A única coisa que perguntei para a queridíííííííííííííííííssima e talentosa da Erika:
Não vai ter tema não, né?
Eu não sou contra temas em festas infantis (personagens fabricados na Disney e cia, com decoração pronta de supermercado ou buffet infantil, eu sou!), mas convenhamos que estamos quase cansadas deles. Sim, tudo combinadinho demais, em excesso, tira a áurea do fiz-em-10-minutos, sabe? Claro que dificilmente um varal de fitas de cetim será construído em menos de 2 horas, nem você conseguirá canudos importados dos Estados Unidos em 5 dias, mas é bom se livrar de planejamentos longos, de meses e mais meses, com um milhão e meio de detalhes, que no final deixarão sua festa com cara de super produção e longe de duas palavras que amo: naturalidade e aconchego.
Sem falar que cada meia coisa a mais inventada para a festa, e que não fará a mínima diferença na vida da criança, poderá liquidar muitos reais da sua conta bancária. Resumindo: simplifique e evite o despertar para o consumismo dentro da sua casa.
Use o que você tem no seu lar, alugue algumas coisas e compre o mínimo possível de itens. Invista somente no que poderá ser usado por anos, poucos descartáveis, balões com gás hélio (as crianças amam), comidas saudáveis, brincadeiras monitoradas e um parabéns-pra-você bem animado. Dá trabalho? Dááááááááá! Muitoooooooooo!
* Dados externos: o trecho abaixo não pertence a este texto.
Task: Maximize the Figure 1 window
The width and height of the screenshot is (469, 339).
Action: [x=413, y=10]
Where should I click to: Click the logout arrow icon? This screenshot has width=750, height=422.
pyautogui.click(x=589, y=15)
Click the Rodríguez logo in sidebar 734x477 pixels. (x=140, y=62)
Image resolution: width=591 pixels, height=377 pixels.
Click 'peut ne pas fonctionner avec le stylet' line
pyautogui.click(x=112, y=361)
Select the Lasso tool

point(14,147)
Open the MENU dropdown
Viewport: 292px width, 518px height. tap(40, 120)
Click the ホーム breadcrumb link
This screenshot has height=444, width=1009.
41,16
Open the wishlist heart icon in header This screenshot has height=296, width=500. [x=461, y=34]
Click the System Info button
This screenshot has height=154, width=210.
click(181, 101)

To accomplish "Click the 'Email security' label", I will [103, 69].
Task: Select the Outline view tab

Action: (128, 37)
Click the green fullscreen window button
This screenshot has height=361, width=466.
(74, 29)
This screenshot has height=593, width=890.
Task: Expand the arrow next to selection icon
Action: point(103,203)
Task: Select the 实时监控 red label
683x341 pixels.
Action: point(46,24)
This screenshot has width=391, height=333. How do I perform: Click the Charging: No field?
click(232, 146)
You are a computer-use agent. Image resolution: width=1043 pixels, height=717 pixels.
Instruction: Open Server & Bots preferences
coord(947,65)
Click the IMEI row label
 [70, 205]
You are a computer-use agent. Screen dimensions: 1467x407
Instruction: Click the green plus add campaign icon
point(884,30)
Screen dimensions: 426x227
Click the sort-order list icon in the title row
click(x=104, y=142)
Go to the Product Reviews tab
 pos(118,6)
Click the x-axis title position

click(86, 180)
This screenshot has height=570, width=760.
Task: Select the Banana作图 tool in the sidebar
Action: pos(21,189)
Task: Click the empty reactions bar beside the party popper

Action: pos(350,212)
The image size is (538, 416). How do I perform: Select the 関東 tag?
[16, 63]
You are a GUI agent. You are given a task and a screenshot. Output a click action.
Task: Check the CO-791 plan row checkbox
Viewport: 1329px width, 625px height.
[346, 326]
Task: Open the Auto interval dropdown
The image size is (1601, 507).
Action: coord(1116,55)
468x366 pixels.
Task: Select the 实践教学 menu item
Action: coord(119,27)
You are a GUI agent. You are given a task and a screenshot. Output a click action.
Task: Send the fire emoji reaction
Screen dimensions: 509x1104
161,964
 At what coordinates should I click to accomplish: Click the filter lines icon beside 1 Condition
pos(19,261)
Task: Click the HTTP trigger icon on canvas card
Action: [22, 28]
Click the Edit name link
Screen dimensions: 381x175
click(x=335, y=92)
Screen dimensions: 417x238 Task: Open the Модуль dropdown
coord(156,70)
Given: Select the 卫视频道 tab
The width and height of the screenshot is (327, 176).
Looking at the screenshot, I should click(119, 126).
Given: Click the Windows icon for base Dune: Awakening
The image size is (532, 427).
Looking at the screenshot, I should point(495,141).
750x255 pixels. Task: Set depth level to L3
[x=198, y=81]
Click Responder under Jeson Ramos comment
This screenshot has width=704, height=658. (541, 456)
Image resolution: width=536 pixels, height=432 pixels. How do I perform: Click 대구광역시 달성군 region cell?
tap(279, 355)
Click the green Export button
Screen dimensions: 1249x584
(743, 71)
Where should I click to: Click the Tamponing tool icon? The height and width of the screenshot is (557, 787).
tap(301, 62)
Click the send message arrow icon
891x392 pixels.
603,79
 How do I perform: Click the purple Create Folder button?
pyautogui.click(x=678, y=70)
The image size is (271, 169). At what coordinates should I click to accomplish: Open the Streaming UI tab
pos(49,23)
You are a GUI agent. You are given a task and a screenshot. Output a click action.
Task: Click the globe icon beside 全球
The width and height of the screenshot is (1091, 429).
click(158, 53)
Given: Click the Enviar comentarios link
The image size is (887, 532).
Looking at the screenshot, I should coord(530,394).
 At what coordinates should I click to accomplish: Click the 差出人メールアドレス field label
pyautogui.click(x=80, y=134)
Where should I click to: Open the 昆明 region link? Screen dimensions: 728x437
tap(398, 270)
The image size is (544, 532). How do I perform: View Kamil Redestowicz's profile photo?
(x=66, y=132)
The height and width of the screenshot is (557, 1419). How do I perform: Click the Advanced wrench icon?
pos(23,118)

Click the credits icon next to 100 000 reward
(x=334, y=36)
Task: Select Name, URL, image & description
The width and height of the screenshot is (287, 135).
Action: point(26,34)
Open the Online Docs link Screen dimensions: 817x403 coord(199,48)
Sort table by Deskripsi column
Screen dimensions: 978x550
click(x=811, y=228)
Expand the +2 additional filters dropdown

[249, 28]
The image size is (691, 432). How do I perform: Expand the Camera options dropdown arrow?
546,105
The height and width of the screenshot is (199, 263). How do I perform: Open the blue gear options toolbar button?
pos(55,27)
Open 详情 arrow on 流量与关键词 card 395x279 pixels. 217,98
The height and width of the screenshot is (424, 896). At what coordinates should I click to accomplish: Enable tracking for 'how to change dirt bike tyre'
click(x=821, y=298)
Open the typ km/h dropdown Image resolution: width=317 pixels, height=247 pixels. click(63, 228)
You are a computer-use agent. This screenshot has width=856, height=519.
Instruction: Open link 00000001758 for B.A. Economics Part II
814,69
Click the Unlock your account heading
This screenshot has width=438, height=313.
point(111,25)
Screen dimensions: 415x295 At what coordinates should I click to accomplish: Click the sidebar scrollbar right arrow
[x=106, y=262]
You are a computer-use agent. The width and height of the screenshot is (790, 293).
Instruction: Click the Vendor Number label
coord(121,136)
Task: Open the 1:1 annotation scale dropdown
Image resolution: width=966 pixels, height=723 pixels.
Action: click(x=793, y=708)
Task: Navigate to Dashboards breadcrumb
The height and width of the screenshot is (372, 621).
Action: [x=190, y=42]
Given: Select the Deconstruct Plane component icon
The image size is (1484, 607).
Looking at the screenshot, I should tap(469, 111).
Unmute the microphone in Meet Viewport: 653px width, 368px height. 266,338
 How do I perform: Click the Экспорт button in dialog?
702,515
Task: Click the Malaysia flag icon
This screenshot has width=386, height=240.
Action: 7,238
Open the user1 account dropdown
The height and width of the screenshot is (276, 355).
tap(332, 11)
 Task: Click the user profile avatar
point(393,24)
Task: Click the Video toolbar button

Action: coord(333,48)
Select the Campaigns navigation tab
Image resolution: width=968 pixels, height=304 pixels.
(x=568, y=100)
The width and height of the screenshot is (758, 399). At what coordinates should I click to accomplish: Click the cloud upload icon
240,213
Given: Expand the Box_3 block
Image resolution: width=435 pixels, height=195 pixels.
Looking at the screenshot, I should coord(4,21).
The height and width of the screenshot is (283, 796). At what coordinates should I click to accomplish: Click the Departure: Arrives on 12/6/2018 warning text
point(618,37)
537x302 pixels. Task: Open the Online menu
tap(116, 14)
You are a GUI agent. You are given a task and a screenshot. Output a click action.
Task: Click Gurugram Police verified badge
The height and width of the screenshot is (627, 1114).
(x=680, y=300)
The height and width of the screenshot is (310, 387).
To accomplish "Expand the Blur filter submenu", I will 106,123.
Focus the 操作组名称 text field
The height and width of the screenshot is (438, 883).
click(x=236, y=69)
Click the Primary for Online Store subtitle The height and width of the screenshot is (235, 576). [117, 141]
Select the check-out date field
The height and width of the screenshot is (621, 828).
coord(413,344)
Mas é a única forma de criar uma festa com aquela alegria das de antigamente, onde a sua mãe cuidava de todos os detalhes.
A festinha abaixo, da fofa da Emanuella (última foto, curtindo os presentes depois da comemoração!), nesse sábado, foi toda pensada e executada pela mamãe (leia-se, Erika Verginelli - fotógrafa que eu amo e que tem trabalhado todos os dias até as 4 horas da manhã!), com uma grande ajuda da vovó paterna e de uma titia coruja.
Minha única contribuição foi indicar a loja Shop Sweet Lulu para a compra dos baratinhos e lindos canudinhos coloridos de papel, bem retrô.